# [Consigne détaillée]
Répondez aux questions suivantes à l'aide de l'extrait sur la fertilité des femmes.
(a) De combien de centres d'assistance médicale à la procréation l'AP-HP dispose-t-elle ?
(b) Combien de prélèvements de cellules embryonnaires sont réalisés chaque année dans le service de l'hôpital Antoine-Béclère ?
(c) Quelle part des demandes nationales d'autoconservation non médicale d'ovocytes l'AP-HP représentait-elle au 31 décembre 2024 ?

# [Extrait du texte]
━━━━

Accompagner le désir d’enfant et préserver la fertilité des femmes

Mis à jour le 20/02/2026

L’accompagnement des femmes tout au long de leur vie reproductive est un axe prioritaire du projet médical de l’AP-HP. Elle œuvre pour le maintien d’une offre de soin publique complète et innovante, en phase avec les évolutions de la société et les aspirations des patientes.

L’assistance médicale à la procréation (AMP) rassemble différentes pratiques cliniques et biologiques intervenant dans la médecine de la reproduction. Les procédés biologiques utilisés en AMP s’étendent des méthodes de préparation et de conservation des spermatozoïdes, des ovules, des tissus germinaux (à l’origine de la formation des cellules reproductrices) et des embryons à des fins de conception d’un enfant ou de préservation de la fertilité. 

L’AP-HP dispose de cinq centres d'assistance médicale à la procréation (AMP) et de quatre centres d’étude et de conservation des œufs et du sperme humain (CECOS) : 

  • Tenon ;
  • Cochin ;
  • Jean-Verdier ;
  • Antoine-Béclère ;
  • Bichat.

Par ailleurs, l’hôpital Antoine-Béclère AP-HP, service du Pr Grynberg en association avec le département de génétique de l’hôpital Necker - Enfants malades, est le seul service à bénéficier d’une autorisation pour le prélèvement des cellules embryonnaires – 300 prélèvements réalisés par an – dans le cadre de diagnostics pré-implantatoires (DPI).   

 

En 2023, l’activité de l’AP-HP a représenté 3,3 % du nombre total de tentatives d’AMP en France. L’AP-HP joue un rôle important dans l’autoconservation non médicale d’ovocytes avec 38 % des demandes nationales de conservations (près de 15 350) au 31 décembre 2024.

━━━━

# [Informations]
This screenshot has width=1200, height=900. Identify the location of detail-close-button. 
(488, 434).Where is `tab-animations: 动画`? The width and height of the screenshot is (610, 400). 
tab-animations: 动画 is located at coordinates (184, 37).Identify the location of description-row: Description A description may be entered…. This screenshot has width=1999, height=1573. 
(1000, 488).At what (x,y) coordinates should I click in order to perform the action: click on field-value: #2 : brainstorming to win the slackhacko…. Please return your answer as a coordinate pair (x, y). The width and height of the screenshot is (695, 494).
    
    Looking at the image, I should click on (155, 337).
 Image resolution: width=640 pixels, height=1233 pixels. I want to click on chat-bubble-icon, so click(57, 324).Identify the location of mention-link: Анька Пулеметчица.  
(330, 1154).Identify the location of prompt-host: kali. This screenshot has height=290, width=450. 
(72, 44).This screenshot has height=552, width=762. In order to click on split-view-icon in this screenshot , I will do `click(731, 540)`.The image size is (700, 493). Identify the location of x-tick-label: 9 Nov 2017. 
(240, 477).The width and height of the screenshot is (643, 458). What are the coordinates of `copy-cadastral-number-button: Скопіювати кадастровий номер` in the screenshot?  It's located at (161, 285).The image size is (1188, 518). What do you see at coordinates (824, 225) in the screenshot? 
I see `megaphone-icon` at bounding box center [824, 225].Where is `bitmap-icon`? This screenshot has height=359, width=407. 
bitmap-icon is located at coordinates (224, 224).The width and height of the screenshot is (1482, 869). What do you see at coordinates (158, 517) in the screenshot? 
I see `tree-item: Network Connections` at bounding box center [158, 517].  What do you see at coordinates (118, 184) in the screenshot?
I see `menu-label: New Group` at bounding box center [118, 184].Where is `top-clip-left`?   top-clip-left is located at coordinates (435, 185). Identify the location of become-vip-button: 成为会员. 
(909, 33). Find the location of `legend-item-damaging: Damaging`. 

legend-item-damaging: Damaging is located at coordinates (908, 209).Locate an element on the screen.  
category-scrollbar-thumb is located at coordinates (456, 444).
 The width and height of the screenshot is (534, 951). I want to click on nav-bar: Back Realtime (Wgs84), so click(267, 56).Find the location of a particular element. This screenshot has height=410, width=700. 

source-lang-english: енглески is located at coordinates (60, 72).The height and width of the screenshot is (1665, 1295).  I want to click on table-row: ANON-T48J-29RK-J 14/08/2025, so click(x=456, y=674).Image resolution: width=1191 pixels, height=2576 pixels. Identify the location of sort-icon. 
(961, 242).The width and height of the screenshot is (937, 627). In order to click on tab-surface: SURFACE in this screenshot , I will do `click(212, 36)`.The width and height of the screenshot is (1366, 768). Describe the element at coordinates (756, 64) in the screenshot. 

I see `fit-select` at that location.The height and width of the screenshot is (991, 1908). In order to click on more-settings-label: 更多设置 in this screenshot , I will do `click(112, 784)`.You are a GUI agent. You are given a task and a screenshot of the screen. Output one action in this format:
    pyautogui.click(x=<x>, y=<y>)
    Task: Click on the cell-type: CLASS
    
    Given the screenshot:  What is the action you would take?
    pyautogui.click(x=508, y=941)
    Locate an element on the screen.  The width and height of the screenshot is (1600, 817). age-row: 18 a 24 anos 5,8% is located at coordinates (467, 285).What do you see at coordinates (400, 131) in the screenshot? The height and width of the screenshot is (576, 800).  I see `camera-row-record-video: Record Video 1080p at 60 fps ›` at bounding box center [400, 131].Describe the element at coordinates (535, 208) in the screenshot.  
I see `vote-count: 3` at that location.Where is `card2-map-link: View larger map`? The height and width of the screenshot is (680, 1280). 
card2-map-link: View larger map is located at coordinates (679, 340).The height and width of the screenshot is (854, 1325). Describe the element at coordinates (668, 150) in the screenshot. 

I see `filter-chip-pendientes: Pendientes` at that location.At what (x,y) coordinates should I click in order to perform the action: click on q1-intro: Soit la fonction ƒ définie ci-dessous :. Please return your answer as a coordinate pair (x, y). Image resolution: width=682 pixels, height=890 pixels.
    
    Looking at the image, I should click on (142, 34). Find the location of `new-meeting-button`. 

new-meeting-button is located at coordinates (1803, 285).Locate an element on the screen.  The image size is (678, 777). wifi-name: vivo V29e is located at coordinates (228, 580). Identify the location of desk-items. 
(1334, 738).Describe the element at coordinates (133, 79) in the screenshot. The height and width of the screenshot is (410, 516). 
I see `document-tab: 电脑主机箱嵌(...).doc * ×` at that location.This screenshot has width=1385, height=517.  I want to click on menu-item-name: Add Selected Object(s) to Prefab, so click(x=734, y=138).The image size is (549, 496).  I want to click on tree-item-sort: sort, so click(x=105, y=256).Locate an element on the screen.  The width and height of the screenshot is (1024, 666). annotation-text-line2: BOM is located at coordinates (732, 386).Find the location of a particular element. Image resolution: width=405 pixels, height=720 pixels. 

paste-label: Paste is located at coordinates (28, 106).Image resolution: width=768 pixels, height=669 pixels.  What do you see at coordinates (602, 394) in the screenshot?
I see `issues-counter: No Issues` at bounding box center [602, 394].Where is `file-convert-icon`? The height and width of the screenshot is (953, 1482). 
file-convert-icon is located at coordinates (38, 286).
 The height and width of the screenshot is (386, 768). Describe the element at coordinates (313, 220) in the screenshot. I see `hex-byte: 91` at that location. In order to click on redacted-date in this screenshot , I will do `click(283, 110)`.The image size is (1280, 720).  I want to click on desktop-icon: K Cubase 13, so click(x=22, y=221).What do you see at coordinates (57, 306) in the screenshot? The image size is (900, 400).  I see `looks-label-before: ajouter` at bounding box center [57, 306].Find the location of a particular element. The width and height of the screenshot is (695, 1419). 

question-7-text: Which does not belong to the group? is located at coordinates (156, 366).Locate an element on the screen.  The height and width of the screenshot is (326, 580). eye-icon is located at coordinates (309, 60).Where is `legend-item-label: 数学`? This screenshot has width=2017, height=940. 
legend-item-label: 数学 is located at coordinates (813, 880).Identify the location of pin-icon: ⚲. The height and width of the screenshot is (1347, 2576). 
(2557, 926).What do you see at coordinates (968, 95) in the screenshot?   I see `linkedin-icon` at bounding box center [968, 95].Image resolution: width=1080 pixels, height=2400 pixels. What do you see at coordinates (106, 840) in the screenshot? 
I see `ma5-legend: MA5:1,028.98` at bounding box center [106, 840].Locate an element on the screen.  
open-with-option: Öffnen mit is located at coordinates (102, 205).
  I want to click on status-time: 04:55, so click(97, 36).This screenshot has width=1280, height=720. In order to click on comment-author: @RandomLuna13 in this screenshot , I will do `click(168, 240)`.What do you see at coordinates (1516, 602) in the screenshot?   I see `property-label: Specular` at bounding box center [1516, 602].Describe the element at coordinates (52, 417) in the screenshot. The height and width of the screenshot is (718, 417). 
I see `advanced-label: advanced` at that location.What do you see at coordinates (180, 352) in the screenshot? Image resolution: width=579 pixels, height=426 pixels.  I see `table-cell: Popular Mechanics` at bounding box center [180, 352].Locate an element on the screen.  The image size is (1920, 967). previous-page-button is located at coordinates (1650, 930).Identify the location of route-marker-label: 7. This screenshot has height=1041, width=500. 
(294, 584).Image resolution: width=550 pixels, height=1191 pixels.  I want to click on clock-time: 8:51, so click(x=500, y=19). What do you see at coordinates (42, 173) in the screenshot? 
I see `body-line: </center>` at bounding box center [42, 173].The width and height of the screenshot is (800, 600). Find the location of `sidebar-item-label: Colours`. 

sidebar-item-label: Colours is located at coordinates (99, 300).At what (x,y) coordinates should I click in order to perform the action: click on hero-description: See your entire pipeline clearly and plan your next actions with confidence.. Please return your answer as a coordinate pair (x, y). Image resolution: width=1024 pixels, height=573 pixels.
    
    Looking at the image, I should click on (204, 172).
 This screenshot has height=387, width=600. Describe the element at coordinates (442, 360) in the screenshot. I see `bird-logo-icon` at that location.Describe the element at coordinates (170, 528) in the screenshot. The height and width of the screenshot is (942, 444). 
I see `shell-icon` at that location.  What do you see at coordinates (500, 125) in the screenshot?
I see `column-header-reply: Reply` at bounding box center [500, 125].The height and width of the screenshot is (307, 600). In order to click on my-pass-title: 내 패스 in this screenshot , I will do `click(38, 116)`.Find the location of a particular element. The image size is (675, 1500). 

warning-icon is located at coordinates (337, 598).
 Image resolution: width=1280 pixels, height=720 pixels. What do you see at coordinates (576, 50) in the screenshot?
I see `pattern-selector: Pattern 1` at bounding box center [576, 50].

━━━━

# [Réponse attendue]
(a) Cinq centres.
(b) 300 prélèvements par an.
(c) 38 % des demandes nationales.